Air Pollution – Green, Yellow, Red: Toying with CleanSpace

Got the CleanSpace tag delivered. It is a RF-powered, portable device measuring carbon monoxide concentration. I spent a few days playing with it, and sharing my first impression here. Ultimately, I want to know whether the data can help foster change to the better.

Three days ago, I received a CleanSpace tag, as anticipated in this article. I am still in the early phase of playing with this new gadget and see what I can do with it.

The principle is fairly easy. Carry the CleanSpace tag around, and the sensor will measure your exposure to air pollution. The tag is fairly light (51g according to the producer) and roughly of the size of a smartphone, which makes it bulky enough for me not to carry it in my pockets. The good thing is the weight does not matter for me when either walking, cycling, or running. I routinely do these activities with backpack anyway, so it is not really a problem.

The tag is paired to my phoneand the CleanSpace app via Bluetooth. It is self-charging by harvesting the energy from WiFi/GSM band; it is quite fascinating that with today’s technology, it is possible with to power a sensor and the connection with the RF energy received by a fairly small rectifying antenna built into the CleanSpace tag. I haven’t collected any evidence but it is likely that running the app and having Bluetooth enabled on the phone sucks energy from its battery; and the phone is not self-charging and unlike the old times where your brick would keep its battery for two weeks, that is a problem even if you are not interested in watching cat videos on YouTube 24/7. In any case, I don’t have yet another device I need to charge, which would have been a deal-breaker.

Full image

The technical aspects covered, let us have a look at the data itself. The app and the web site allow you to get an idea of your exposure to air pollution over the days, weeks, year. In the three days while using the tag, I spent the majority in the high pollution sector. Well, hang on. What does high mean anyway? The CleanSpace FAQ tells me that

The medium to high thresholds in the CleanSpace App Air Graph have been chosen in relation to the World Health Organisation guidelines of an average limit for 8h exposure to carbon monoxide of 10ppm. The low to medium threshold in the App corresponds to 1.5ppm.

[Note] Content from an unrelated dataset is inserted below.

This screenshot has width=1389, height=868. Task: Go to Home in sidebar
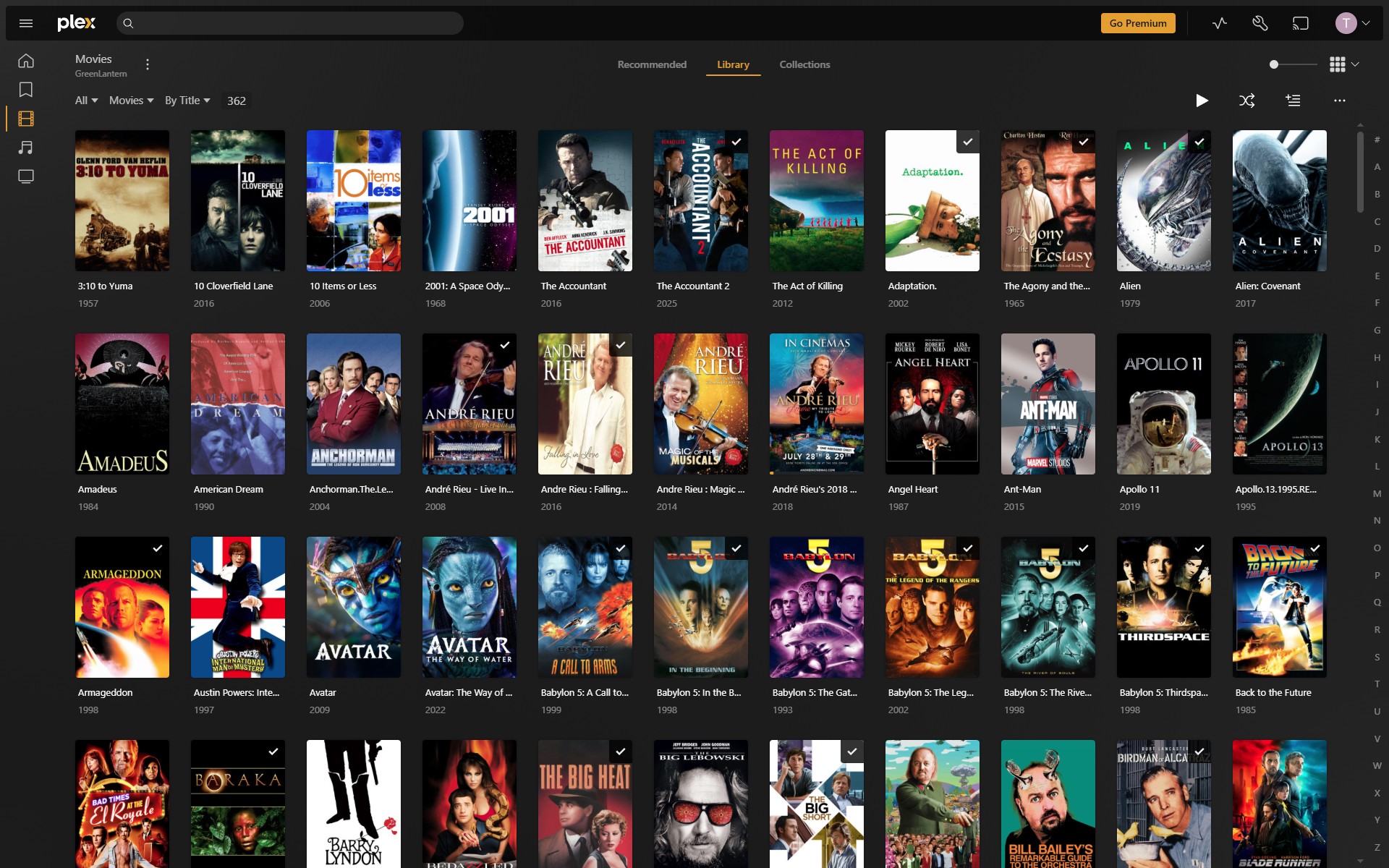tap(26, 61)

Also the FAQ informs me that carbon monoxide usually correlates well with other pollutants, so while measuring carbon monoxide only, the data is supposed to be a good indicator for exposure to other pollutants as well.

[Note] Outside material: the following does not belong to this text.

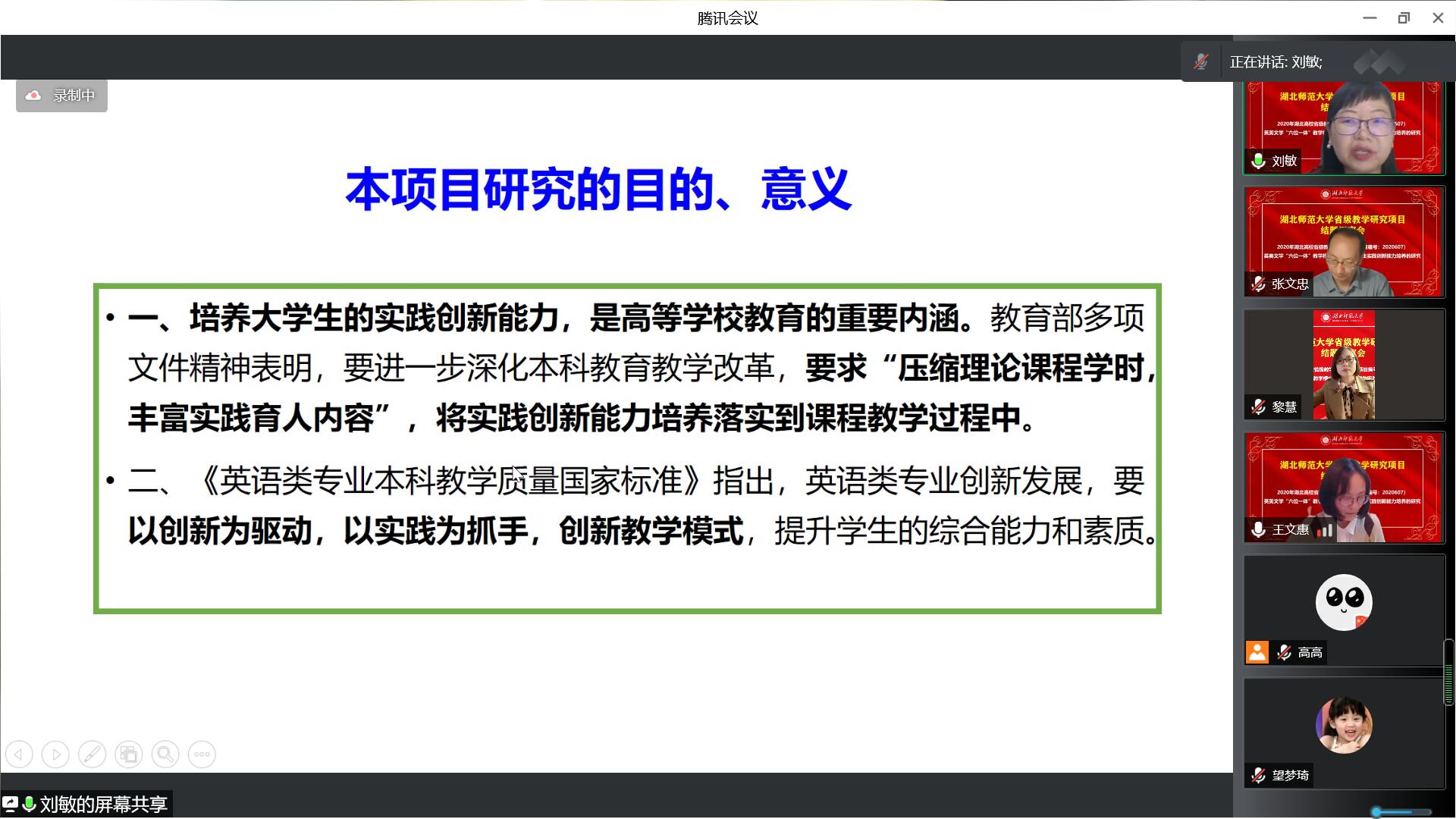Select 王文惠's video thumbnail
Screen dimensions: 1456x819
[1344, 488]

A funny thing I noticed was that the air quality map showed a sharp boundary in reported air pollution at the M25 (this is a monstrous orbital motorway around London). I learnt from the FAQ that the air quality data in London currently comes from the Environmental Research Group at King’s College, London University, and from DEFRA for the rest of the UK. This explains the boundary.

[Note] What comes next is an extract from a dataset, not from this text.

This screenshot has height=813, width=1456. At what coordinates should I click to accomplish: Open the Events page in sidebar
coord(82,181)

Generally, I would love to see the CleanSpace app and website make it easier to get a picture of how the measurement process works, links to relevant research and findings on health impact, explanation of the various pollutants, and so on. I don’t really expect them to do the research for me, just facilitating it. The FAQ is extensive but having one place to start and read to become familiar with the subject would be great.

In overall, the positive impact is that I started learning more about the problem, and that over time I will have access to more data and insights. I’ll keep using the tag and gather some more experience with it, pulll together a few more sources on air pollution and its consequences. I’ll be back.